------ DATASET RECORDS ------

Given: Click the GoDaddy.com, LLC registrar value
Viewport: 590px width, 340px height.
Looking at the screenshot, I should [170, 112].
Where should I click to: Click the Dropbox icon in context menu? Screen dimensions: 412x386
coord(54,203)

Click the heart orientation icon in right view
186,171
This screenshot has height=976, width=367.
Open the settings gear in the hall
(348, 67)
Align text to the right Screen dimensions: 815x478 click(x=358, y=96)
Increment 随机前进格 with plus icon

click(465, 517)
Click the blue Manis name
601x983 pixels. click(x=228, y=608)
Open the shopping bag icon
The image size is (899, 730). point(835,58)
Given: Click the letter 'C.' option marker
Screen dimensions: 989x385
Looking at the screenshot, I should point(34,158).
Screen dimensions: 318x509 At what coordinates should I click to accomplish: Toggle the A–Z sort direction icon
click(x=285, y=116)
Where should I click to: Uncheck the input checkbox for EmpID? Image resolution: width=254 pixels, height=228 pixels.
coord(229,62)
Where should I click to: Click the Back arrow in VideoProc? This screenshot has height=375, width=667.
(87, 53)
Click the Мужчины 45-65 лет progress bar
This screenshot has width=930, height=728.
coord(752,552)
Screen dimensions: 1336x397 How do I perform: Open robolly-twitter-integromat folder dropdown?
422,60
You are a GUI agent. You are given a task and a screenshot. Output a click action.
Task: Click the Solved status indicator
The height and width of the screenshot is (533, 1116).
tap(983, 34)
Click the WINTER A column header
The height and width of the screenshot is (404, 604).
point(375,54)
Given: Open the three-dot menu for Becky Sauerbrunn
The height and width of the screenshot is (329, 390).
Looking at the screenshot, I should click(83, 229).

------

> BRIEF
All entries above are to be repeated verbatim, down to the last line.

> SOLUTION TO THIS PROBLEM
Given: Click the GoDaddy.com, LLC registrar value
Viewport: 590px width, 340px height.
Looking at the screenshot, I should [170, 112].
Where should I click to: Click the Dropbox icon in context menu? Screen dimensions: 412x386
coord(54,203)

Click the heart orientation icon in right view
186,171
This screenshot has height=976, width=367.
Open the settings gear in the hall
(348, 67)
Align text to the right Screen dimensions: 815x478 click(x=358, y=96)
Increment 随机前进格 with plus icon

click(465, 517)
Click the blue Manis name
601x983 pixels. click(x=228, y=608)
Open the shopping bag icon
The image size is (899, 730). point(835,58)
Given: Click the letter 'C.' option marker
Screen dimensions: 989x385
Looking at the screenshot, I should point(34,158).
Screen dimensions: 318x509 At what coordinates should I click to accomplish: Toggle the A–Z sort direction icon
click(x=285, y=116)
Where should I click to: Uncheck the input checkbox for EmpID? Image resolution: width=254 pixels, height=228 pixels.
coord(229,62)
Where should I click to: Click the Back arrow in VideoProc? This screenshot has height=375, width=667.
(87, 53)
Click the Мужчины 45-65 лет progress bar
This screenshot has width=930, height=728.
coord(752,552)
Screen dimensions: 1336x397 How do I perform: Open robolly-twitter-integromat folder dropdown?
422,60
You are a GUI agent. You are given a task and a screenshot. Output a click action.
Task: Click the Solved status indicator
The height and width of the screenshot is (533, 1116).
tap(983, 34)
Click the WINTER A column header
The height and width of the screenshot is (404, 604).
point(375,54)
Given: Open the three-dot menu for Becky Sauerbrunn
The height and width of the screenshot is (329, 390).
Looking at the screenshot, I should click(83, 229).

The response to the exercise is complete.